Menzel Lab

Department                             Imaging Physics

Principal investigator          Miriam Menzel

E-mail address                       m.menzel@tudelft.nl

Website                                   http://menzellab.gitlab.io

 

3D-Nanoprinting for improved fiber reconstruction with scattered light

In collaboration with the Accardo Lab (3mE, TU Delft)

Computational Scattered Light Imaging is a highly promising new imaging technique, which allows to disentangle highly complex nerve fiber networks in the brain. However, it has mostly been used to generate 2D fiber maps, as tissue samples with well-defined 3D fiber orientations are not available. In this project, we will generate 3D-printed tissue phantoms with different fiber geometries (e.g. crossing fibers, inclined fibers, fibers with different diameters) and measure them with our setup. In this way, we want to validate and improve the current reconstruction of fiber structures from measured scattering signals. The project is a joint TU Delft Bioengineering Institute funded project.

Techniques

  • Two-photon polymerization
  • Scanning electron microscopy
  • Scattered light imaging
  • Image analysis

 

Exploiting tissue composition with polarized light scattering

In brain tissue sections, an interesting effect has been observed: Some regions let more light through when the light is polarized parallel to the nerve fibers. Other regions let more light through when the light is polarized perpendicular to the nerve fibers. In this project, we will study to what degree this effect is caused by scattering and how it can be used to distinguish between different tissue compositions. Apart from brain, we will measure biological tissues with other types of fibers (muscle, collagen) to see if they show similar effects.

Techniques

  • Polarization microscopy
  • Scattered light imaging
  • Tissue histology
  • Image analysis

 

Analyzing nerve fiber size in brain samples using scattered light of different wavelengths

Supervisors: Miriam Menzel, Hamed Abbasi

Computational Scattered Light Imaging (ComSLI) is a promising new imaging technique that resolves densely interwoven nerve fibers and their crossings with micrometer resolution, by exploiting scattering of visible light. While other techniques require dedicated equipment and time-consuming raster-scanning, ComSLI can be performed with a simple LED light source and camera.

It is expected that the scattering of light depends on the feature size relative to the wavelength. In this project, we will systematically compare scattering signals obtained from ComSLI measurements with different wavelengths on various brain tissue sections, to better understand how they are related to the underlying nerve fiber sizes, and how these measurements can be used to estimate the fiber sizes.

Techniques

  • Scattered light imaging measurements
  • Automated signal and image analysis (using ImageJ/Python)

Further reading

Menzel, M., et al. (2021).
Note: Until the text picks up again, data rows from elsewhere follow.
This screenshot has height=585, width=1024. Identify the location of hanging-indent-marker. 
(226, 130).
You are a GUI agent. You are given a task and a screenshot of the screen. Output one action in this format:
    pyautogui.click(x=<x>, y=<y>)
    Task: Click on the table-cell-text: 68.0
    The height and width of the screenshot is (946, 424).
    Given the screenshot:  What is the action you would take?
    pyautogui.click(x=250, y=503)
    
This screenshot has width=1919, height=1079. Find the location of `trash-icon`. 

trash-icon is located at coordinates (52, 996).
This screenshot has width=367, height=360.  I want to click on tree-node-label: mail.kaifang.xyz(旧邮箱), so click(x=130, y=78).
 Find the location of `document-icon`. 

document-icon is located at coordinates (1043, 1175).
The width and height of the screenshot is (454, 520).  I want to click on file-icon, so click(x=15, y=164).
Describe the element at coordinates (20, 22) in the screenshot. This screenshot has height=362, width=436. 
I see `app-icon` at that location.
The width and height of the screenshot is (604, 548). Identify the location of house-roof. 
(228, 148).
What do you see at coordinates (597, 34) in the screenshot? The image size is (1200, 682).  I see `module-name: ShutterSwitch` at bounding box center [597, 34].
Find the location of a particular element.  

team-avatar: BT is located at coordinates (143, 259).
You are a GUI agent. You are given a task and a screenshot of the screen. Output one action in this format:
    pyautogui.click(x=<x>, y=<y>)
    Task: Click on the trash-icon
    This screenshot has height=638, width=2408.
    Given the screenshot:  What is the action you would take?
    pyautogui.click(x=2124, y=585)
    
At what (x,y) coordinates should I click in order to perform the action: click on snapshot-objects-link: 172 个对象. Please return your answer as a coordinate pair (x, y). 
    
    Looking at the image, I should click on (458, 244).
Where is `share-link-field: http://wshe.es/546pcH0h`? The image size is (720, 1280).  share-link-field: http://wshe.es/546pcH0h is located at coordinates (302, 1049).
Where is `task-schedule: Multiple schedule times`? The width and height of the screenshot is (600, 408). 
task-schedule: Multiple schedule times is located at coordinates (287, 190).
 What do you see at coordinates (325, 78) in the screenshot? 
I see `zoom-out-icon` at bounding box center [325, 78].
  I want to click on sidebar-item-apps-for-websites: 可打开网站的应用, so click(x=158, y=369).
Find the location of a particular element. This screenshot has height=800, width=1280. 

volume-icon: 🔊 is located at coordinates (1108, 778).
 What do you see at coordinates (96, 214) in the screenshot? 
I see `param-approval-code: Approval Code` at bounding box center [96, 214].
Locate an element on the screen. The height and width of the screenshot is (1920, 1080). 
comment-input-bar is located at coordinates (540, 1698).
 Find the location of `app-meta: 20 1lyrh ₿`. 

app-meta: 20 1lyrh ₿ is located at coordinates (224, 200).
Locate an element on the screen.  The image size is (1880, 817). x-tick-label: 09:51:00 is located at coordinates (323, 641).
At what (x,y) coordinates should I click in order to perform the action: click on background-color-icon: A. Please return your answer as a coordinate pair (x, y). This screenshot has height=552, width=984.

Frontiers in Neuroanatomy, 15, 767223. DOI: 10.3389/fnana.2021.767223.

 

Confidence map for scattered light imaging measurements of fibrous tissue samples

Currently, measurement results from Computational Scattered Light Imaging (ComSLI) are mostly compared qualitatively because a quality measure is missing. This makes it difficult to optimize measurement parameters or make informed statements about differences between samples. Also, the measured scattering signals are only interpreted by a simple peak-finding algorithm – the strength and clarity of the signals are not taken into account. In this project, we will develop a quality measure to better quantify the results of ComSLI (scattering patterns, line profiles, etc.), and develop a confidence map to indicate how reliable the computed fiber orientations are. We will identify questionable outliers by taking regional information and information from surrounding pixels into account.

Techniques

Signal and image analysis (using ImageJ and Python)

Further reading

Menzel, M., et al. (2021). NeuroImage, 233, 117952. DOI:  10.1016/j.neuroimage.2021.117952.

 

Development of a combined fluorescence and scattered light imaging system

Computational Scattered Light Imaging (ComSLI) stands as a novel and emerging imaging method capable of distinguishing intricately entangled fibers (nerves, collagen, etc.) and their intersections at a micrometer scale, utilizing the scatter of visible light.

Whole-slide fluorescence microscopy is a specialized form of fluorescence microscopy that allows for the scanning and digitization of an entire microscope slide with high throughput. It has significant applications in pathology, allowing for the rapid screening and analysis of tissue samples.

Techniques

  • Optical system development (scattered light imaging, fluorescence imaging)
  • Automated image accusation (e.g., using Python)

Further reading

Menzel, M., et al. (2021). NeuroImage, 233, 117952. DOI:  10.1016/j.neuroimage.2021.117952.

Rivenson, Y., et al. (2019). Nature biomedical engineering, 3, 466-477. DOI: 10.1038/s41551-019-0362-y.